--- Begin ---

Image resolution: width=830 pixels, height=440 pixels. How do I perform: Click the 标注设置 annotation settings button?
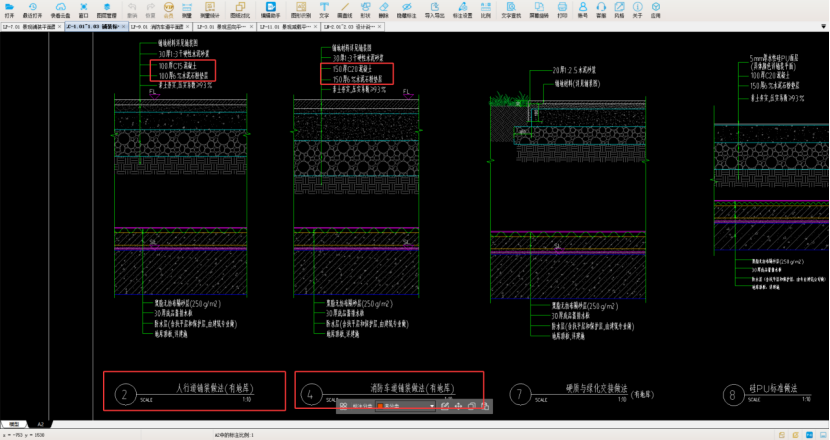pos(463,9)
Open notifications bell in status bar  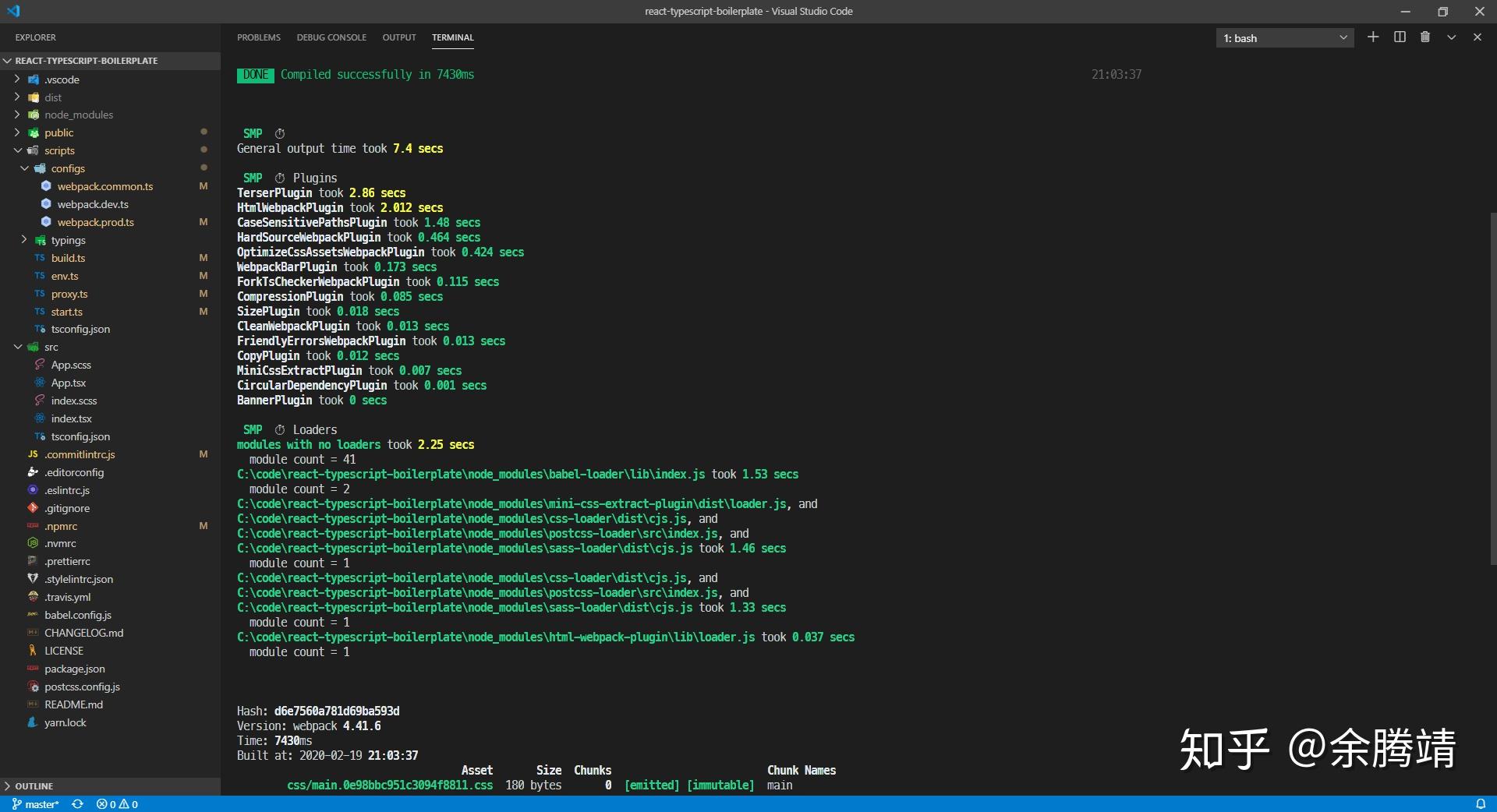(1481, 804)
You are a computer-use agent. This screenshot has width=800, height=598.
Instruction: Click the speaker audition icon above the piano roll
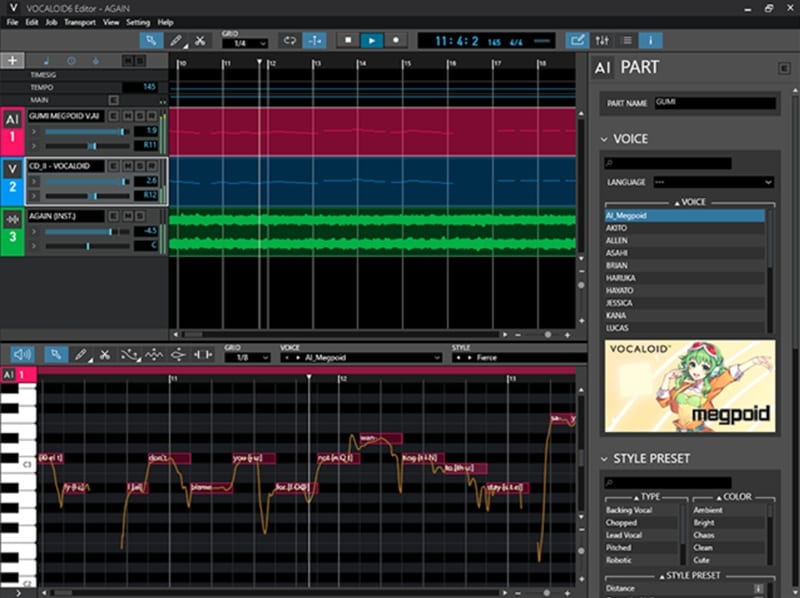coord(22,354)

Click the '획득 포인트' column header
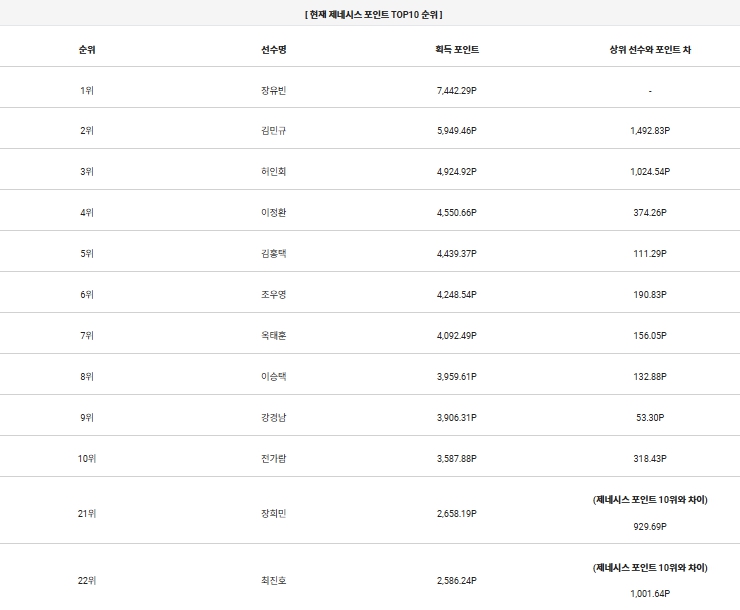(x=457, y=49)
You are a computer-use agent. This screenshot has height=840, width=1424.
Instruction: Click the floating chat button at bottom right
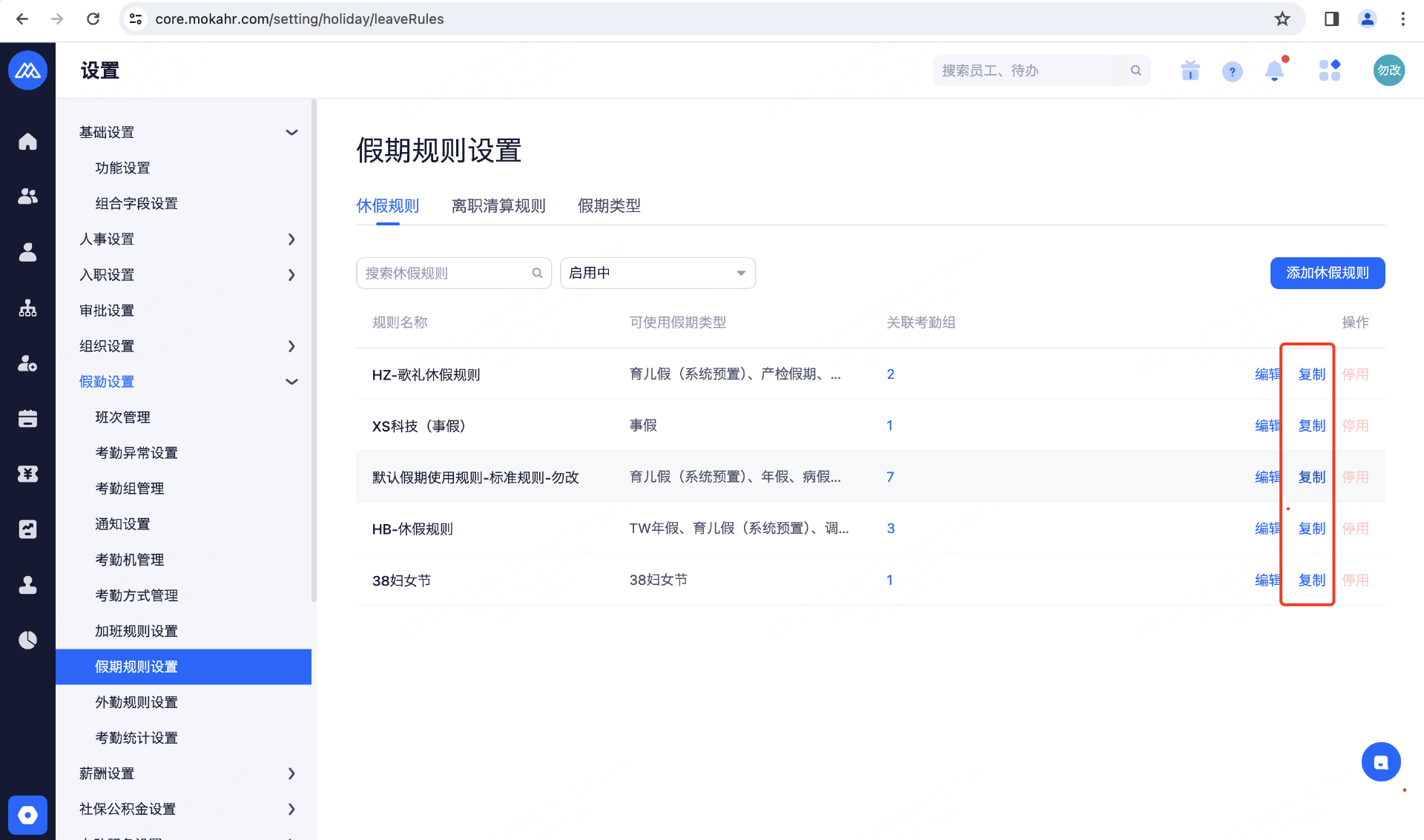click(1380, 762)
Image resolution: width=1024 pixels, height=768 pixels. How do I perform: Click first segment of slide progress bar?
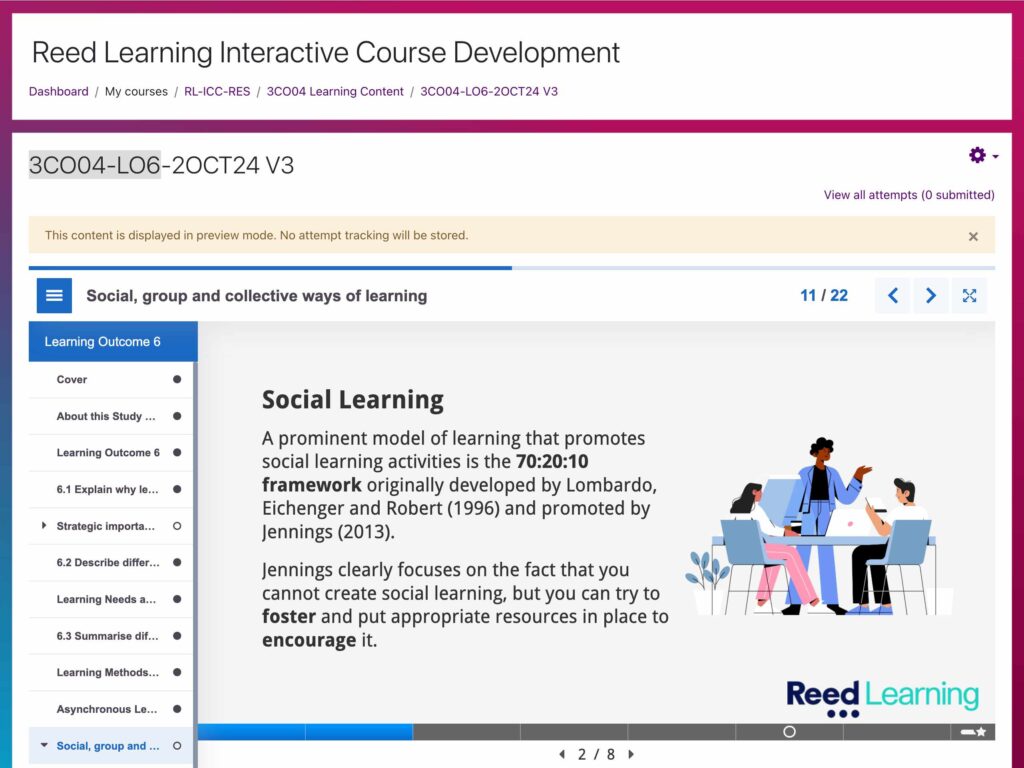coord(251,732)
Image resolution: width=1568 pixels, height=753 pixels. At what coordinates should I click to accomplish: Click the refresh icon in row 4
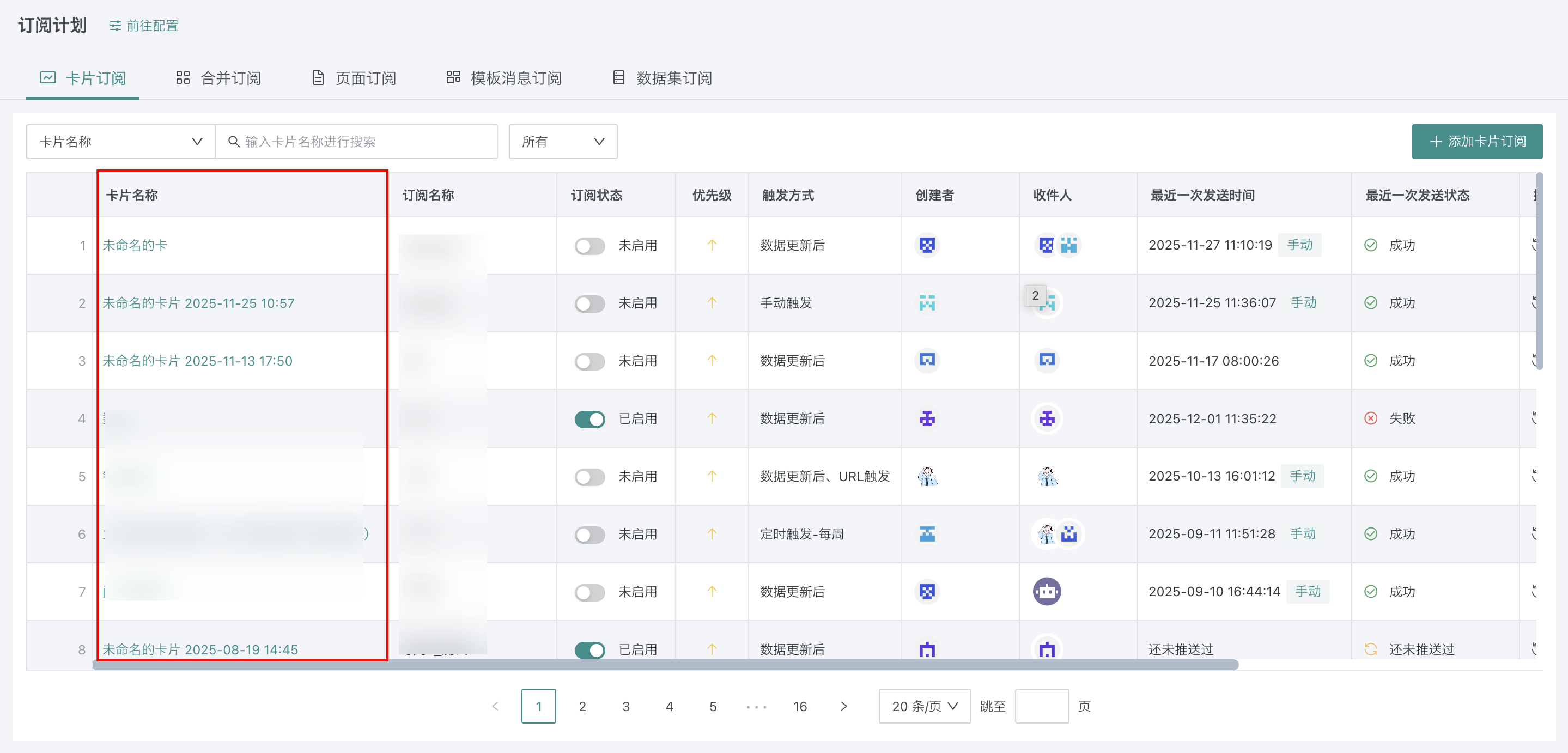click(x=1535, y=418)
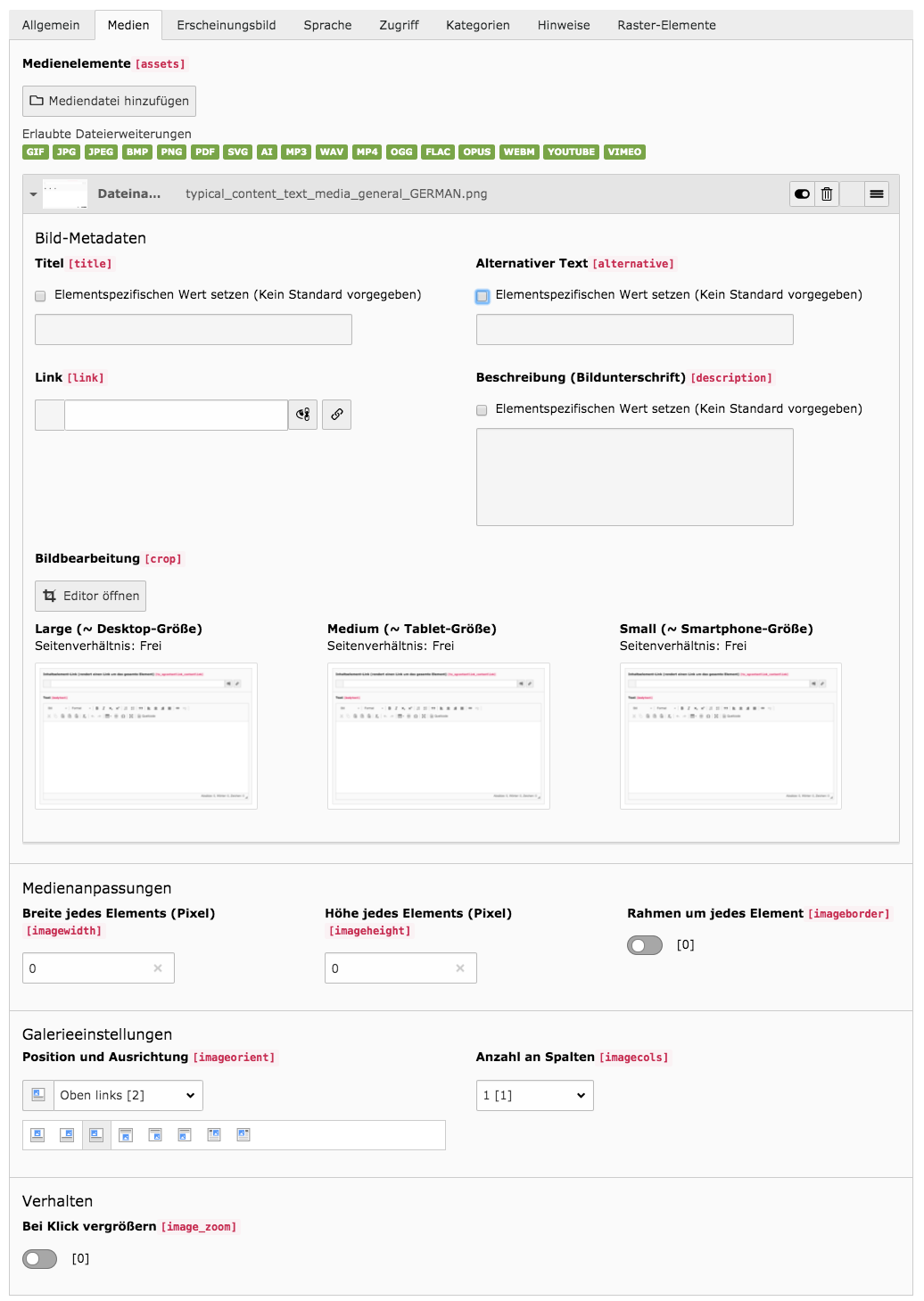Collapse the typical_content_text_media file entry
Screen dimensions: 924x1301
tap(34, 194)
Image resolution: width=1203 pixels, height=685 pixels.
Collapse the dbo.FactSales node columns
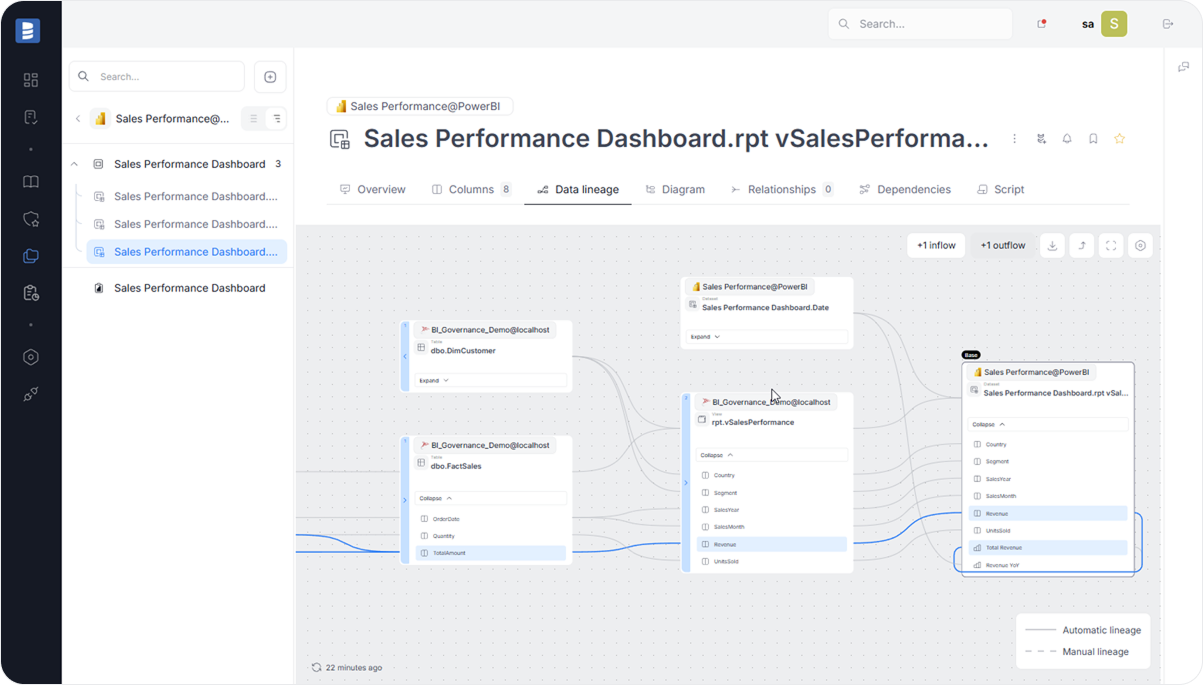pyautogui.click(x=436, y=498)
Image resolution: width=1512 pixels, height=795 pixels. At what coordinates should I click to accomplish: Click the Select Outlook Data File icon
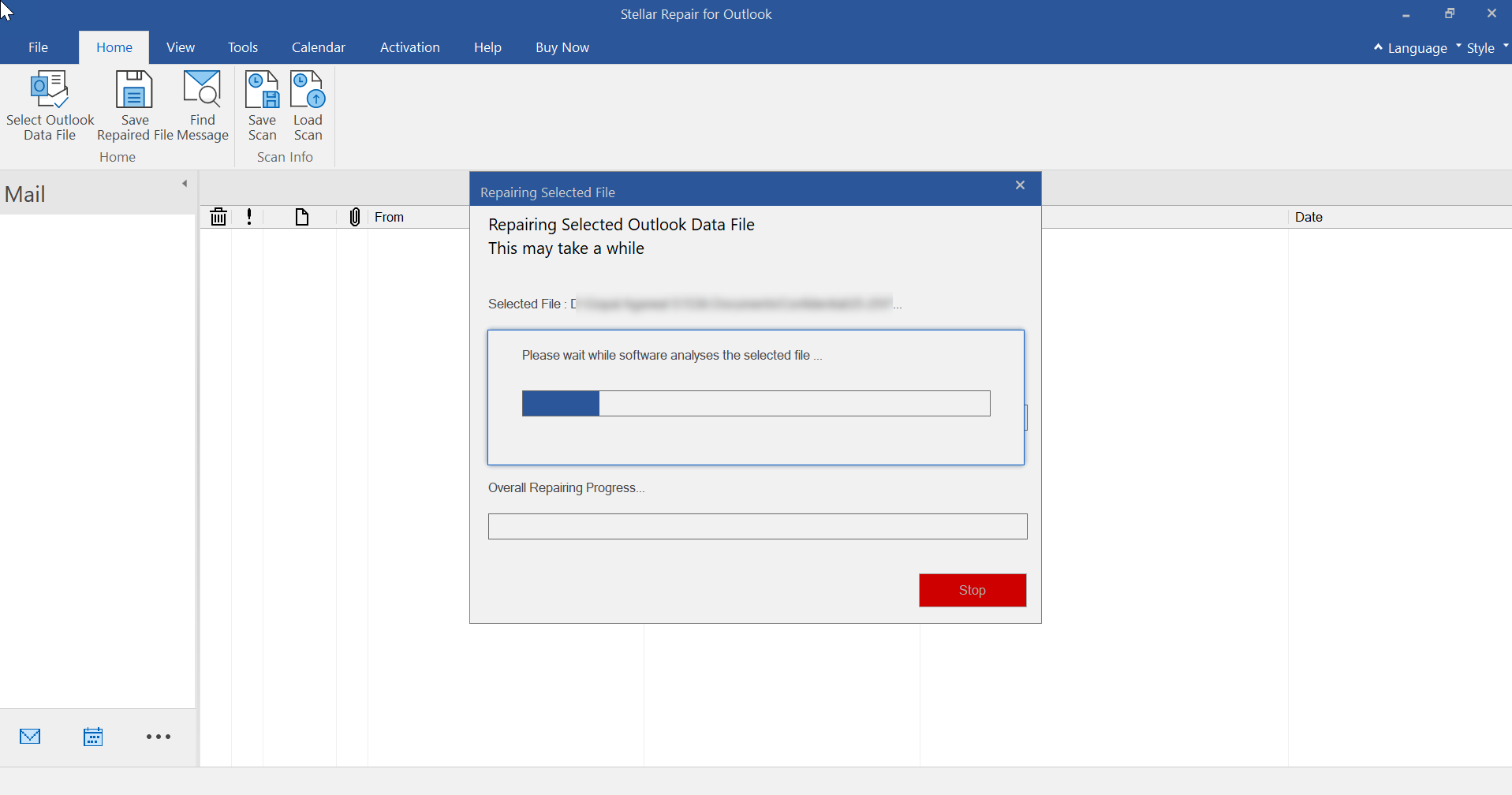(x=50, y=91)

--- End ---

THE EXERCISE =>
Please set down the data again without changes, from the line containing "Image resolution: width=1024" through the end of the data, and leave the pictures out.

RESULT OF THIS TASK =>
Image resolution: width=1024 pixels, height=768 pixels. How do I perform: Click first segment of slide progress bar?
coord(251,732)
Image resolution: width=1568 pixels, height=753 pixels. At what coordinates should I click to accomplish: Click the refresh icon in row 4
click(x=1535, y=418)
Collapse the typical_content_text_media file entry
Screen dimensions: 924x1301
tap(34, 194)
Image resolution: width=1203 pixels, height=685 pixels.
Collapse the dbo.FactSales node columns
pyautogui.click(x=436, y=498)
Image resolution: width=1512 pixels, height=795 pixels. At what coordinates should I click to accomplish: Click the Select Outlook Data File icon
(x=50, y=91)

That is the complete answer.